> **About this task**:
In the entries that follow, find each line with the word "below" and copy it.

> **Dataset content**:
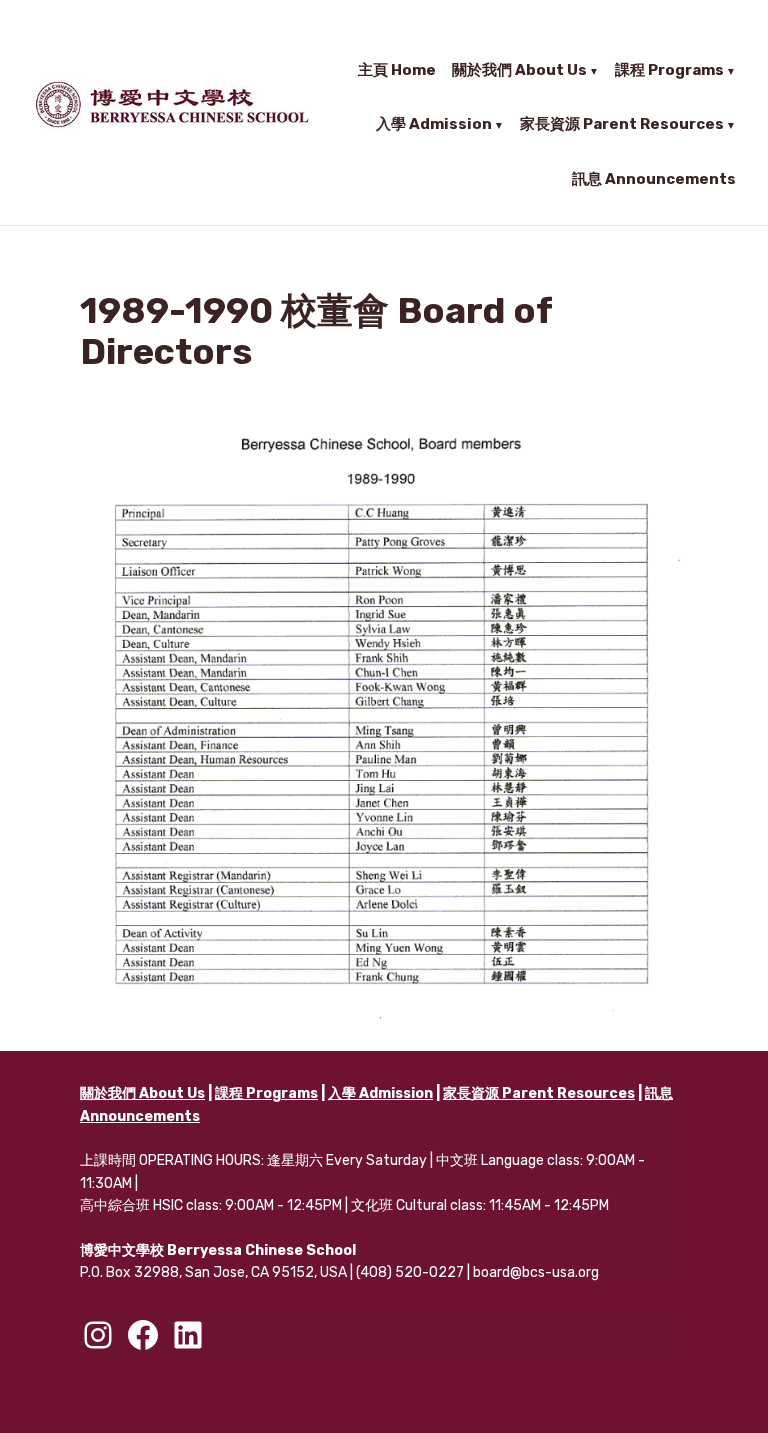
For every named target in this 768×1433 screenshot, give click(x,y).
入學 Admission (434, 123)
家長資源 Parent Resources (622, 123)
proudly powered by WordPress (318, 1393)
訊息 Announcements (654, 177)
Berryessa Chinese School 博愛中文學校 (135, 1393)
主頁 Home (397, 69)
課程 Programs (669, 69)
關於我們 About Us (519, 69)
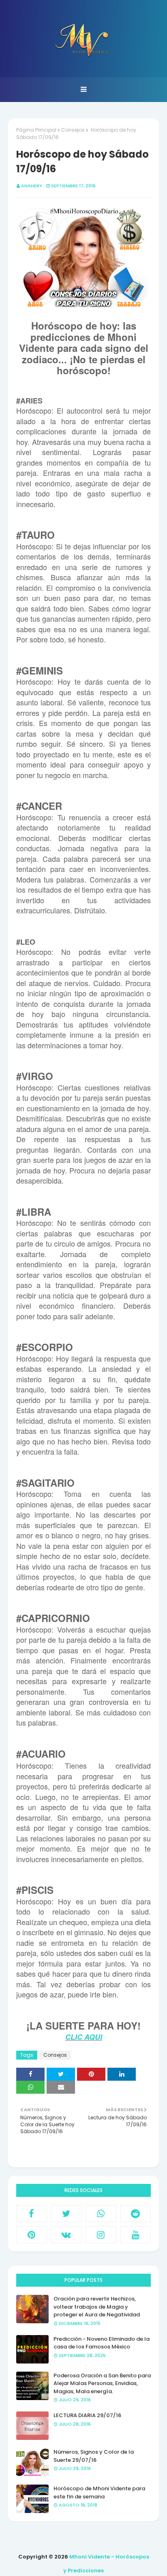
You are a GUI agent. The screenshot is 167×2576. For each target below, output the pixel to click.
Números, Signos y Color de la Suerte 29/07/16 (94, 2456)
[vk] (66, 2234)
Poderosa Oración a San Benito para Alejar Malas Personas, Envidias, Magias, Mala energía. (102, 2383)
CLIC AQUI (83, 2037)
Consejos (73, 129)
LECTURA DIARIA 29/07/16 (87, 2415)
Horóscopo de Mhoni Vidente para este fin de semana (99, 2492)
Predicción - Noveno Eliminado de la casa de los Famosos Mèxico (102, 2343)
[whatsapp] (101, 2213)
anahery (31, 185)
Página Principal (36, 129)
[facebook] (31, 2213)
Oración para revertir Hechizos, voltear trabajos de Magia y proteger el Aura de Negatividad (97, 2306)
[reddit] (135, 2213)
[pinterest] (31, 2234)
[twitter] (66, 2213)
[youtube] (135, 2234)
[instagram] (101, 2234)
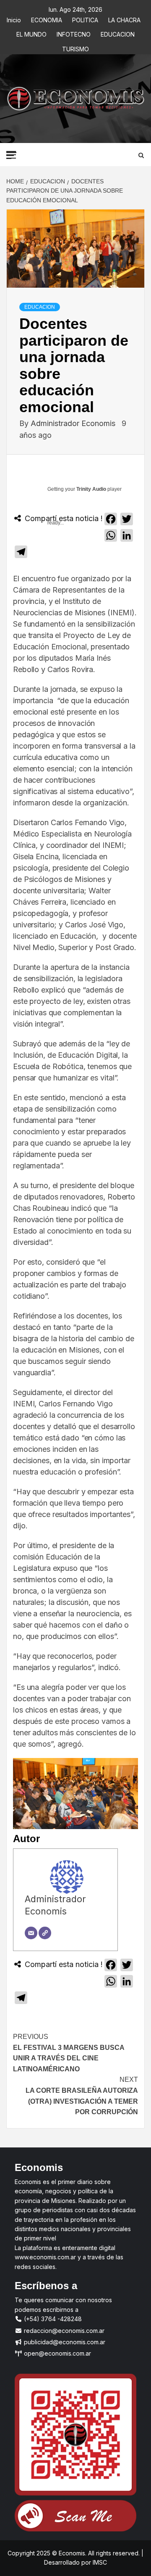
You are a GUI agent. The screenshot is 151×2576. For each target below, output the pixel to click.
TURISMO (75, 47)
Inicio (14, 18)
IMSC (99, 2562)
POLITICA (85, 18)
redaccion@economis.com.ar (63, 2330)
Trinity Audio (91, 489)
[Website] (45, 1933)
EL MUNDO (31, 33)
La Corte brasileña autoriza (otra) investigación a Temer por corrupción (82, 2095)
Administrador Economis (74, 423)
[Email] (31, 1933)
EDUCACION (118, 33)
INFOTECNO (74, 33)
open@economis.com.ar (56, 2353)
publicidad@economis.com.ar (63, 2342)
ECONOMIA (46, 18)
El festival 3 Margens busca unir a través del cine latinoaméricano (68, 2053)
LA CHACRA (124, 18)
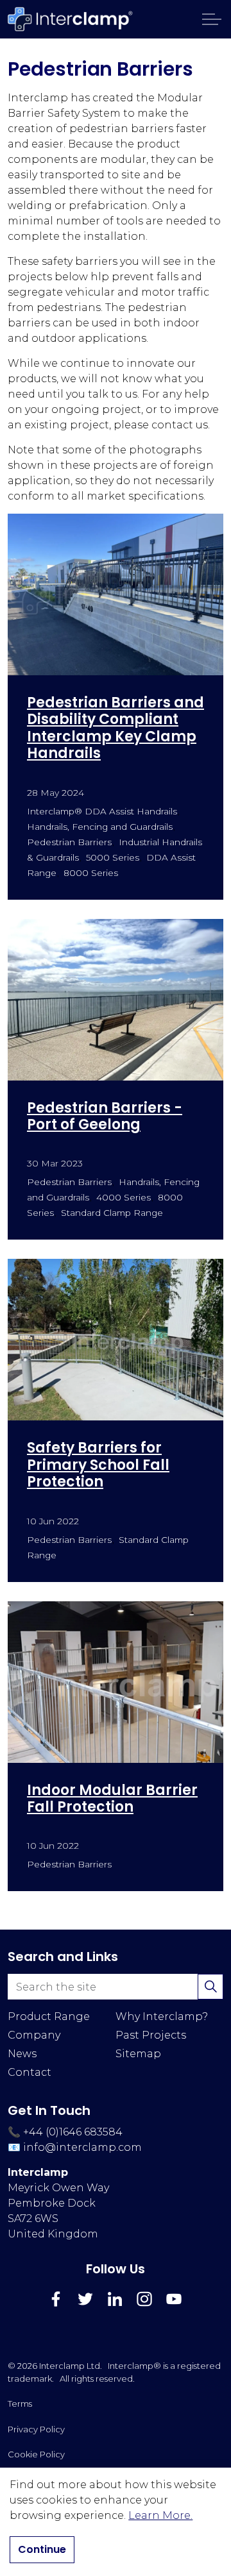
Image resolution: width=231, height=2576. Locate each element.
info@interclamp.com (82, 2147)
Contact (29, 2072)
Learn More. (160, 2515)
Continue (42, 2549)
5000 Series (112, 857)
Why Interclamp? (162, 2016)
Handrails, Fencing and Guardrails (100, 826)
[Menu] (212, 19)
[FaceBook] (56, 2299)
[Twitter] (85, 2299)
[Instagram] (144, 2299)
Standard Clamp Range (112, 1213)
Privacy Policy (36, 2429)
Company (34, 2035)
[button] (210, 1986)
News (22, 2054)
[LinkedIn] (115, 2299)
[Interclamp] (70, 19)
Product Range (49, 2016)
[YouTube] (174, 2299)
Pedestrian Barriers (69, 842)
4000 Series (123, 1197)
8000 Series (91, 873)
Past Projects (151, 2035)
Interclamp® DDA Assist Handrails (102, 811)
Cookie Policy (36, 2454)
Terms (20, 2403)
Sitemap (138, 2054)
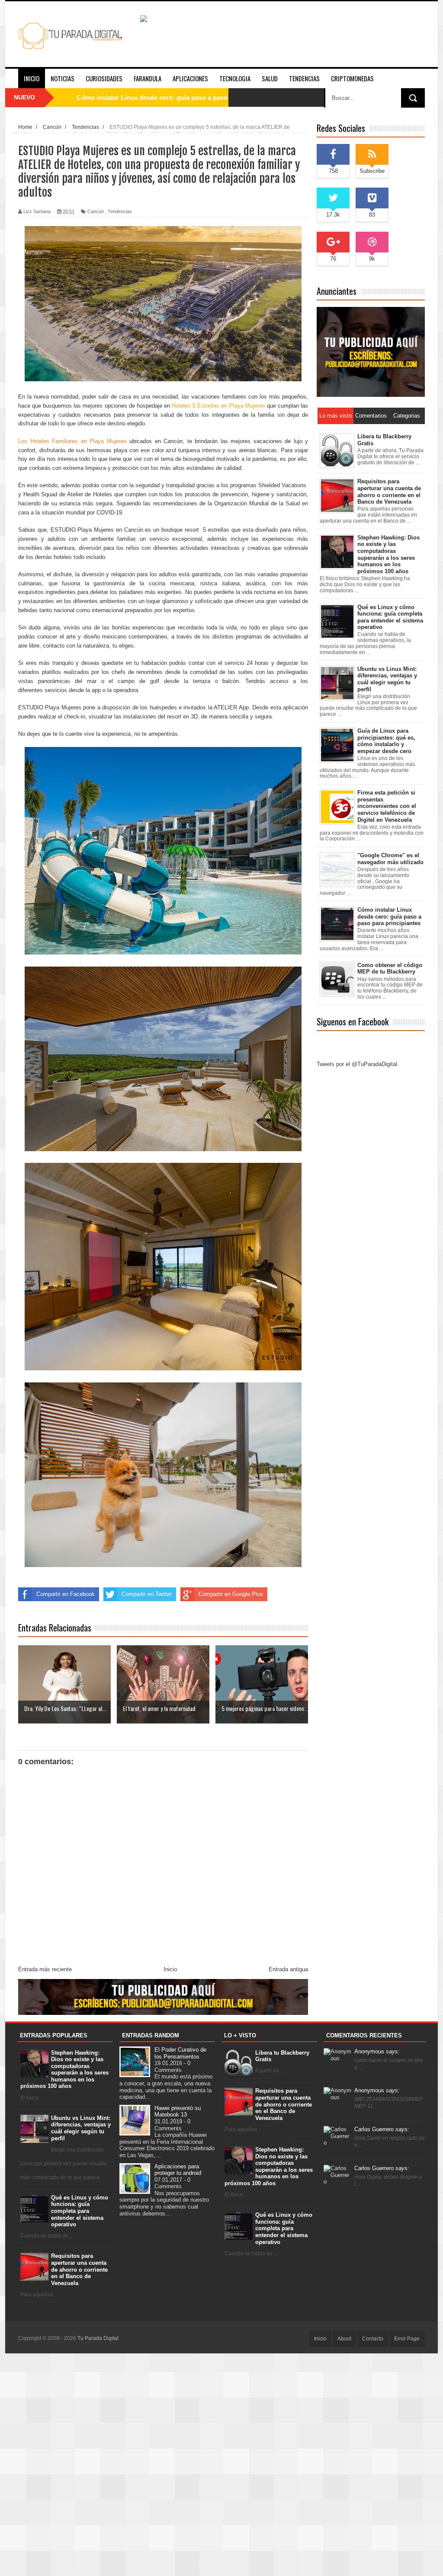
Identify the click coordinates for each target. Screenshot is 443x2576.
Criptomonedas (352, 78)
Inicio (31, 78)
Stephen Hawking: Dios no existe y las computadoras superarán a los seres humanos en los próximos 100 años (64, 2069)
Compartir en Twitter (147, 1594)
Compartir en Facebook (65, 1594)
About (344, 2339)
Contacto (372, 2339)
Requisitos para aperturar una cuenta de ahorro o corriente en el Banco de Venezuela (79, 2269)
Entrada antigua (288, 1969)
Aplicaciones (190, 78)
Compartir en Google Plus (231, 1594)
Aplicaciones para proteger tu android (177, 2170)
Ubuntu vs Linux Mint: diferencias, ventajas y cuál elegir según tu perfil (81, 2128)
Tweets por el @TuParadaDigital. (358, 1064)
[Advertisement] (221, 2464)
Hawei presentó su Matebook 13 (177, 2111)
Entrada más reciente (45, 1969)
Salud (270, 78)
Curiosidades (104, 78)
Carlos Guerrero (381, 2129)
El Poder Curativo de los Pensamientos (180, 2053)
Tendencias (304, 78)
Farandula (147, 78)
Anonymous (377, 2051)
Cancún (95, 211)
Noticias (62, 78)
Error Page (407, 2339)
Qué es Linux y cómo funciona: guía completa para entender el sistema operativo (79, 2211)
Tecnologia (234, 78)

> **Task answer**:
You are a GUI agent. The screenshot is 167×2576. For each target below, output the pixel to click.
You are a GUI agent. The screenshot is 151×2576. For each target below, output the pixel to click.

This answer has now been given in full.